Radio Prague hailed Havel as an anti-communist dissident who spent five years in Soviet prisons before being seated as his country’s President in the wake of the 1989 “Velvet Revolution” that dismantled the oppressive communist regime. It also described how Havel helped lead a re-vitalized Czechoslovakia into two separate entities — the Czech Republic and Slovakia — continuing as the Czech Republic President until 2003.

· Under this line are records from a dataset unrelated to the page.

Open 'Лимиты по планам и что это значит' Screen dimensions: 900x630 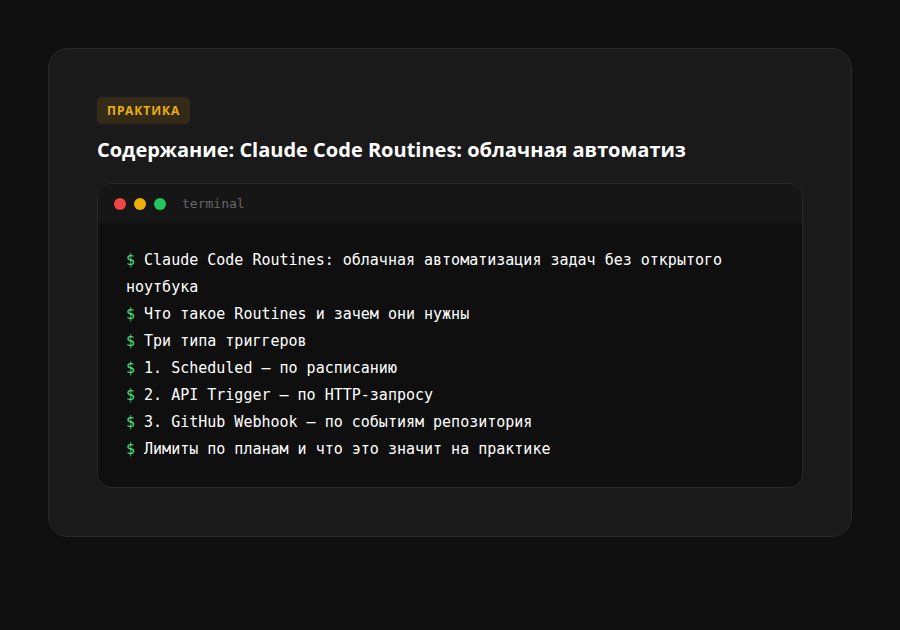346,448
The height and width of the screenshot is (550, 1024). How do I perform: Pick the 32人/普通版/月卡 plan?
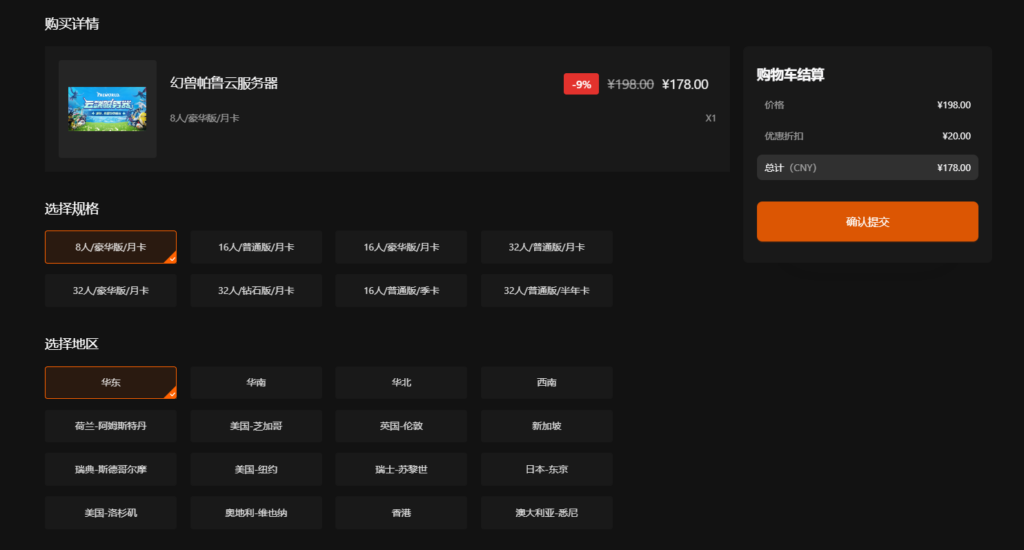coord(546,247)
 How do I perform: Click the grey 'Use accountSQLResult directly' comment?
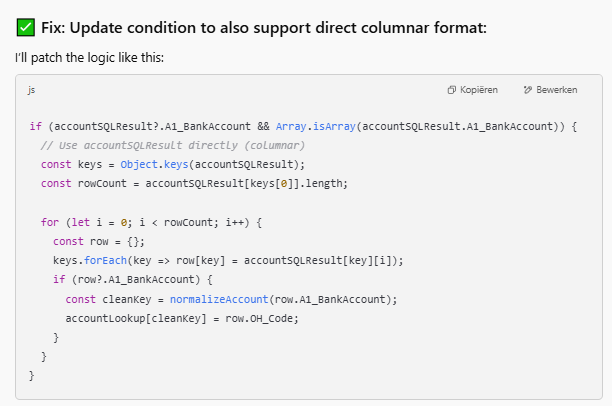tap(173, 146)
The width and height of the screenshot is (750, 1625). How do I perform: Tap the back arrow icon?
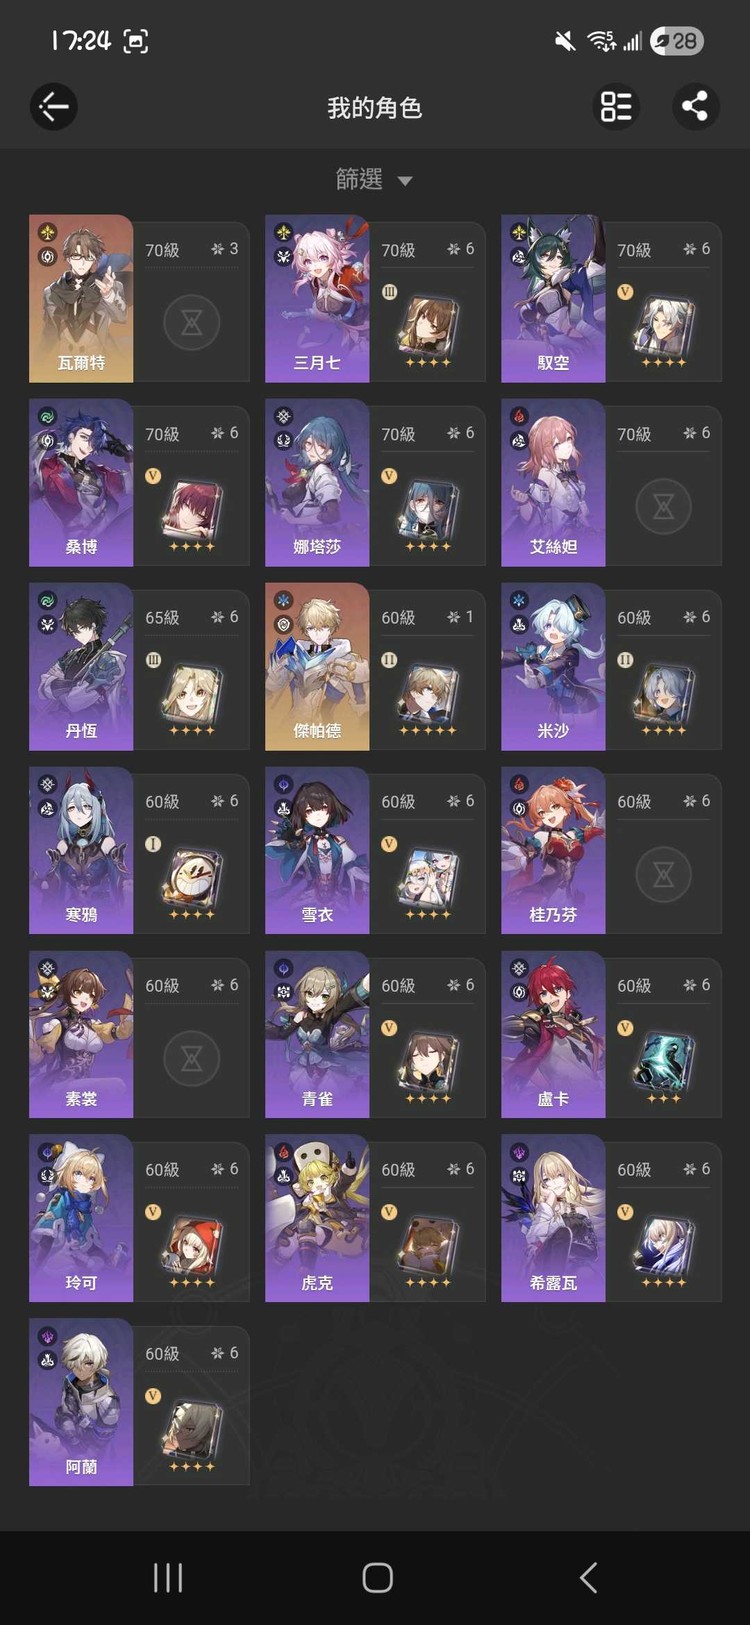tap(54, 106)
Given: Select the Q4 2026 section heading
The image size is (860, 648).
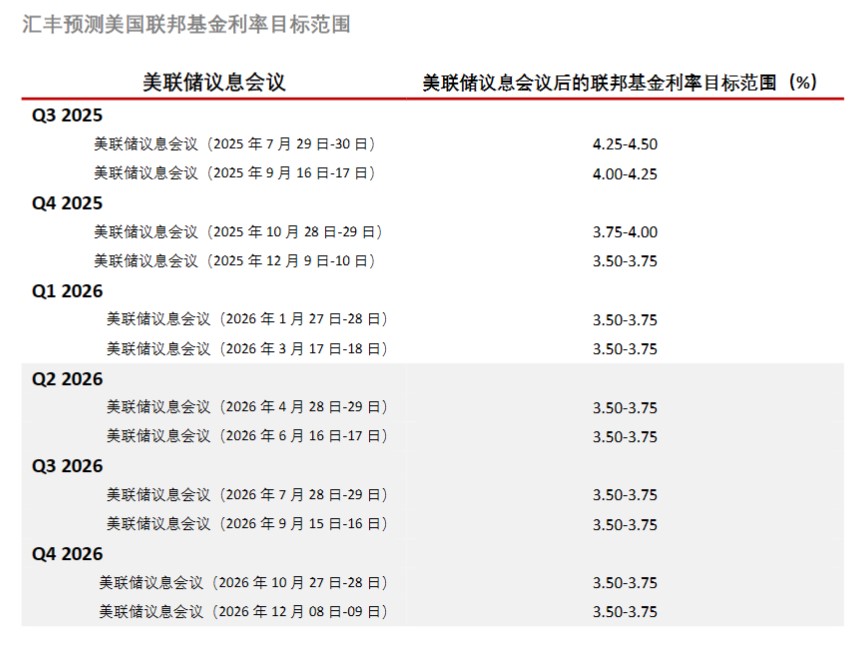Looking at the screenshot, I should pos(67,554).
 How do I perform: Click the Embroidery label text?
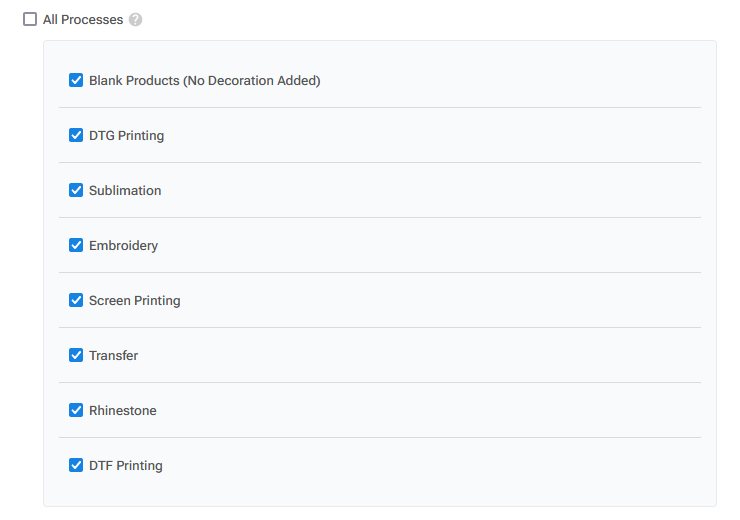(x=124, y=246)
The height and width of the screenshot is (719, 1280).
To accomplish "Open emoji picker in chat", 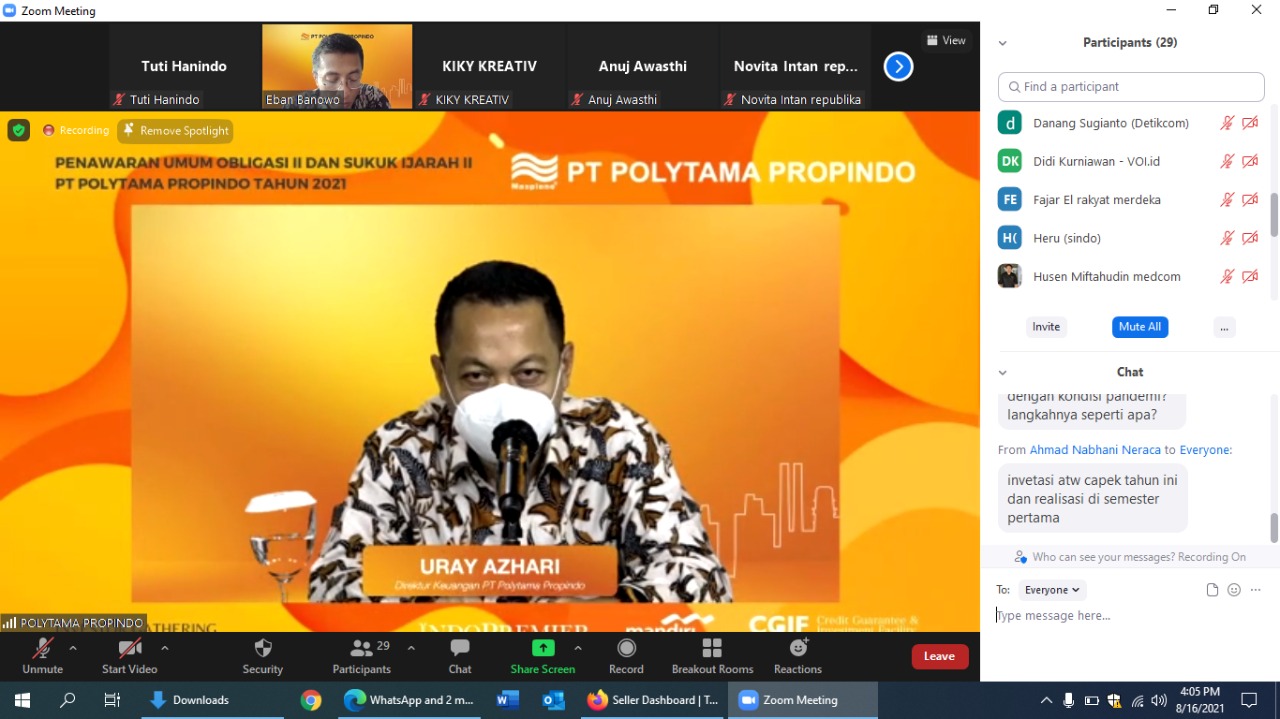I will tap(1234, 590).
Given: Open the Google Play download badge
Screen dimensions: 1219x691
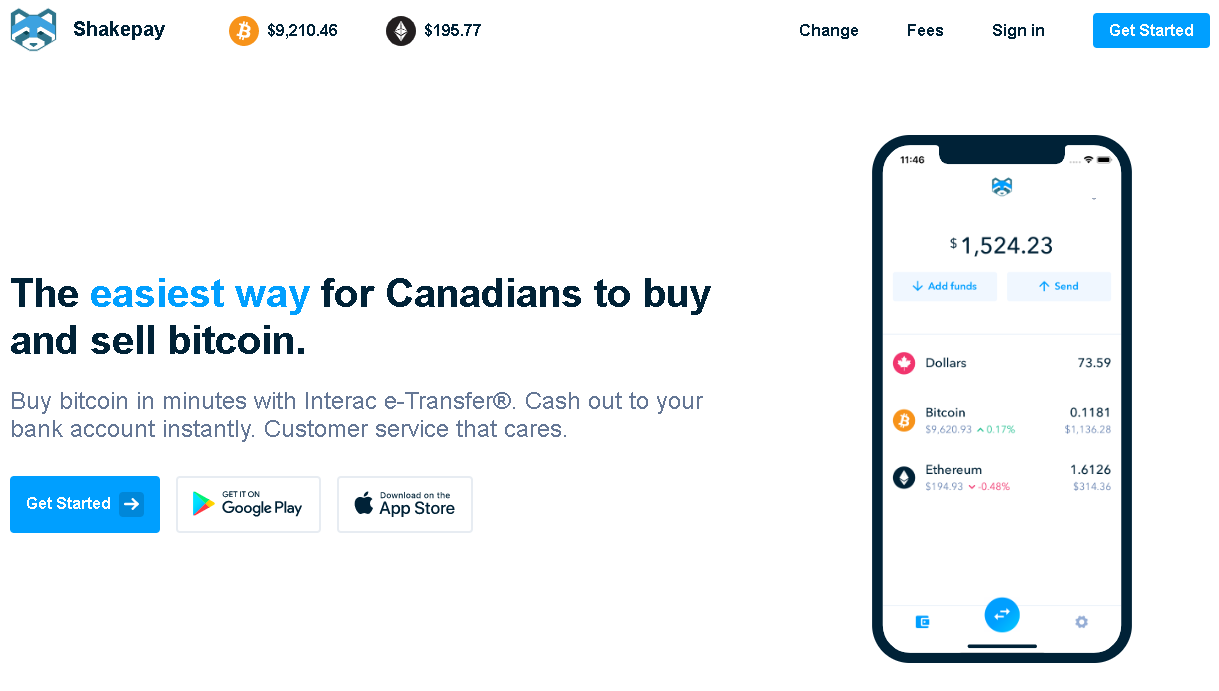Looking at the screenshot, I should click(249, 504).
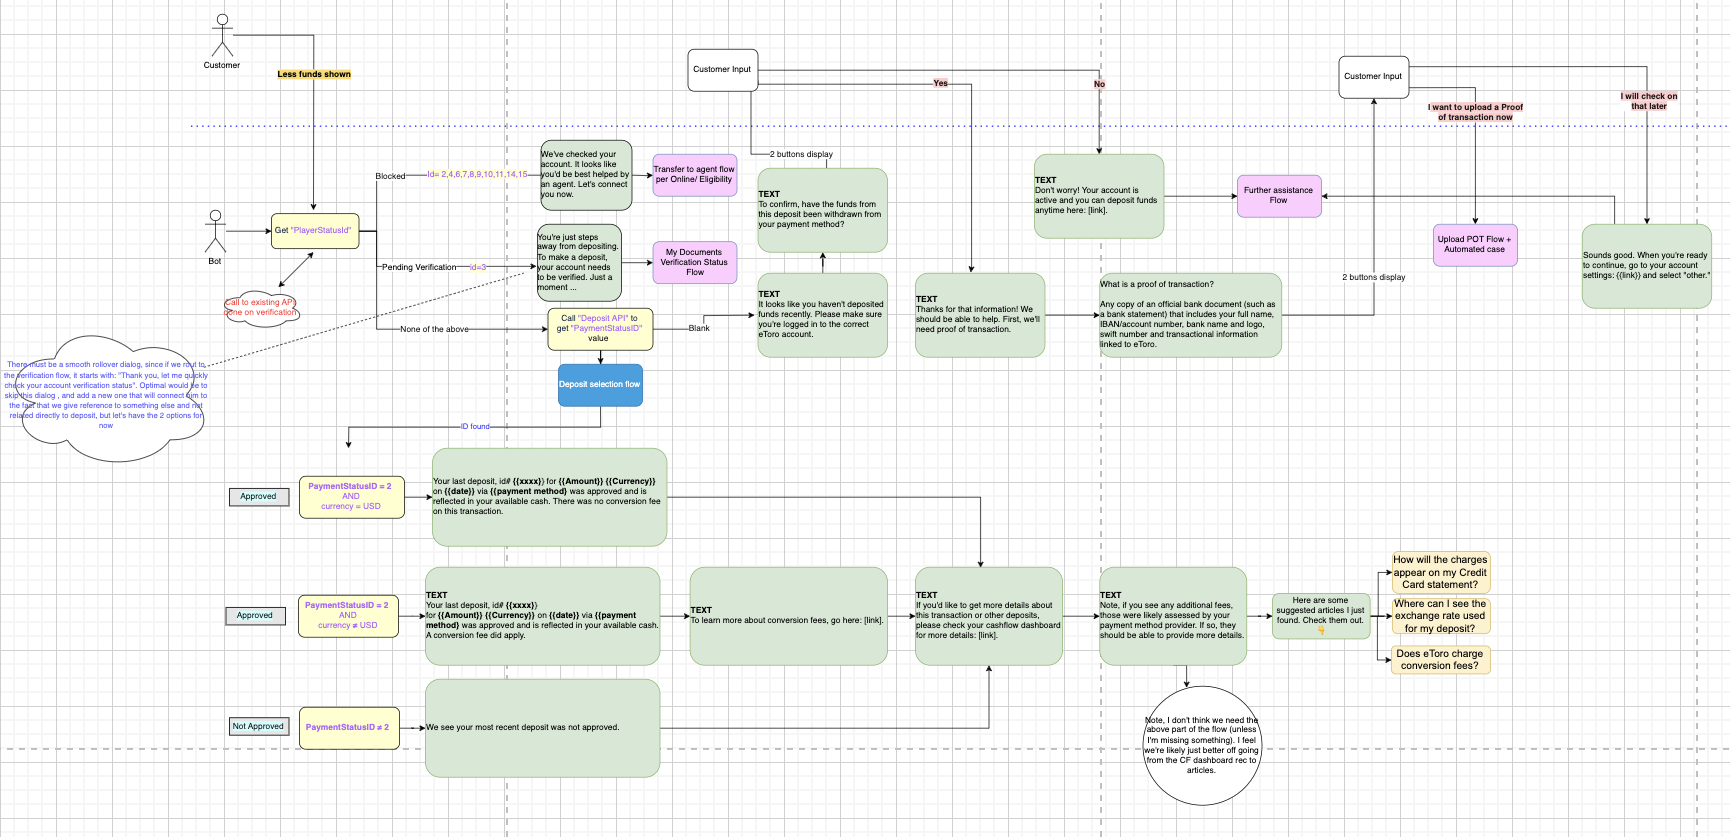The height and width of the screenshot is (837, 1730).
Task: Select the 'I will check on that later' label
Action: click(1648, 101)
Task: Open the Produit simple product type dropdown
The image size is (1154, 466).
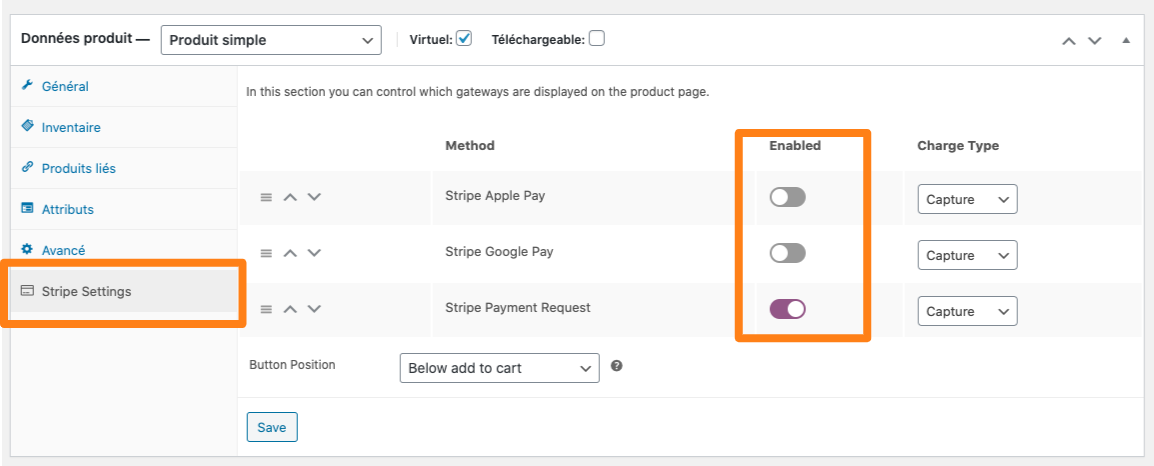Action: click(x=271, y=40)
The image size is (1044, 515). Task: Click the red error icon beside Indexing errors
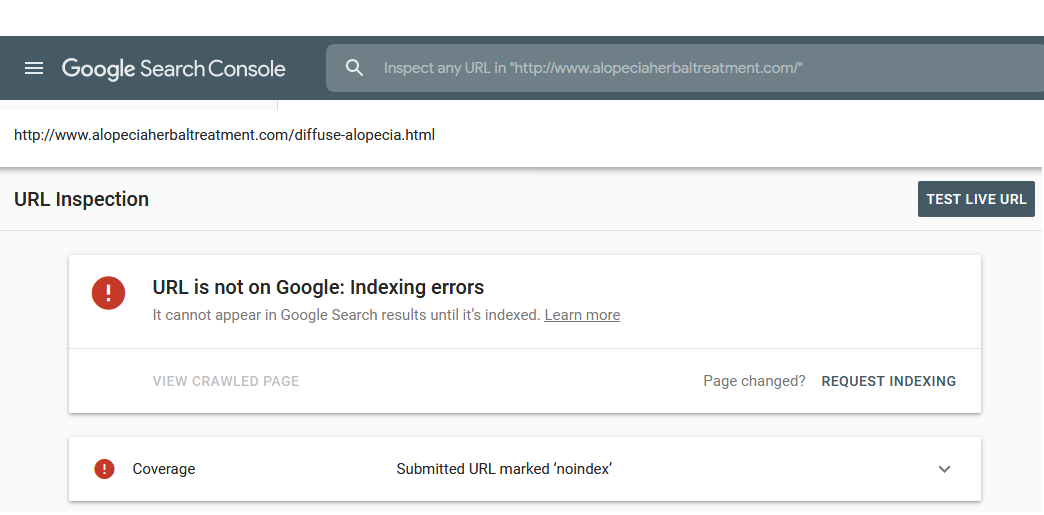(109, 293)
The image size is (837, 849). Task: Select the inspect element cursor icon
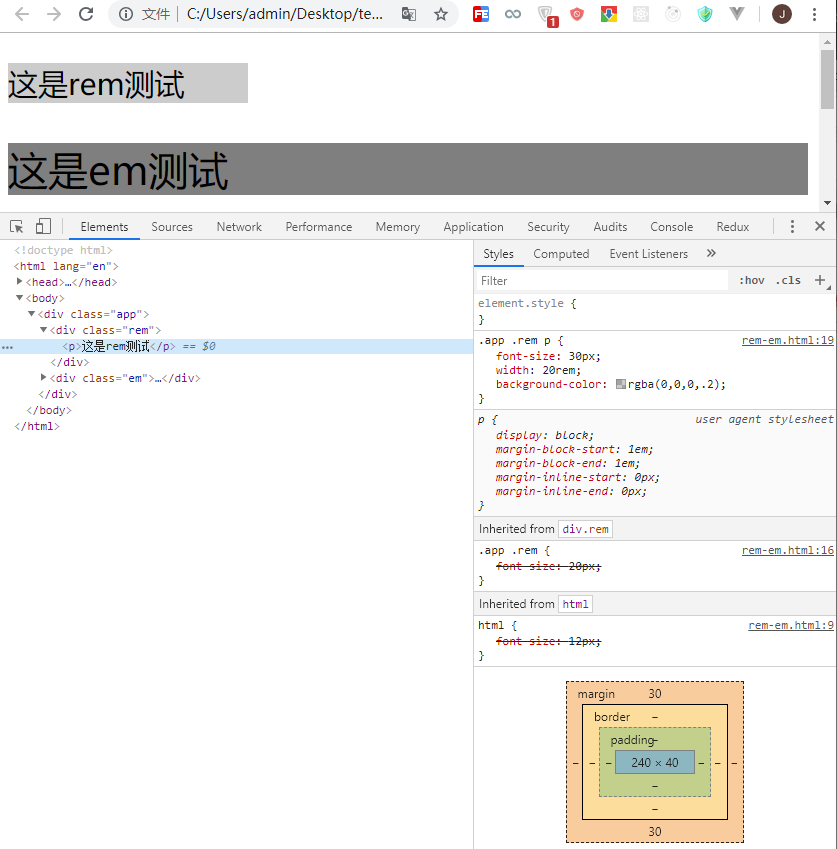pos(16,226)
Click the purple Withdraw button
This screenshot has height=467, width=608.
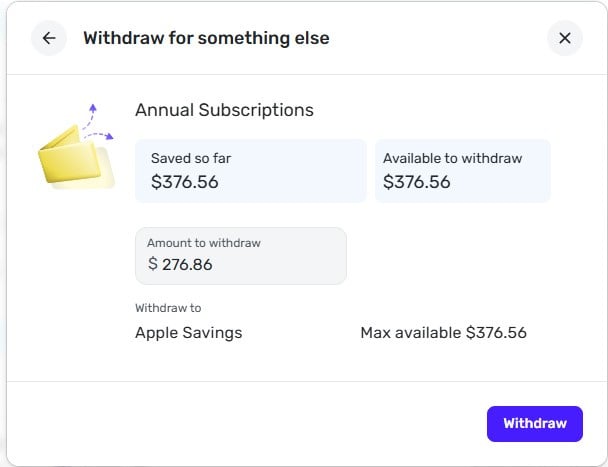534,423
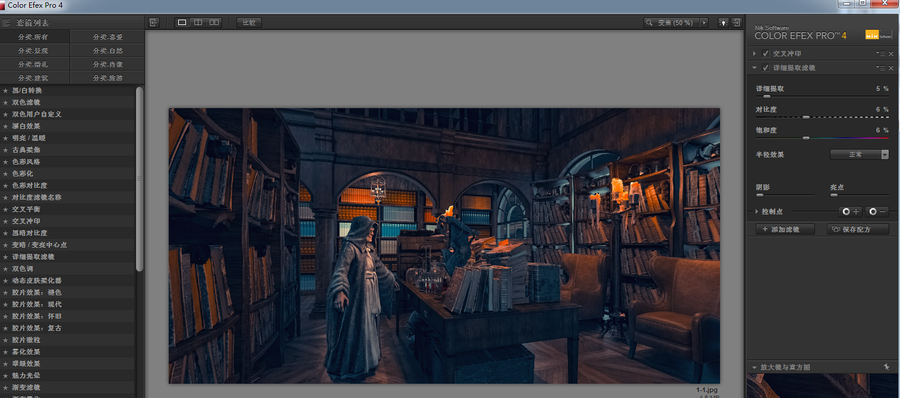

However, not all anti-communists agree with Radio Prague’s assessment. William F. Jasper, senior editor of The New American, who has covered Havel’s career since the late 1980s, said that before we accept the beatification of Havel as Czechoslovakia’s great liberator, it might be worth doing some basic fact checking concerning his record, and to heed the warnings of KGB defector Anatoliy Golitsyn, who accurately predicted the false, controlled “democratization” movements in the communist countries of Central and Eastern Europe.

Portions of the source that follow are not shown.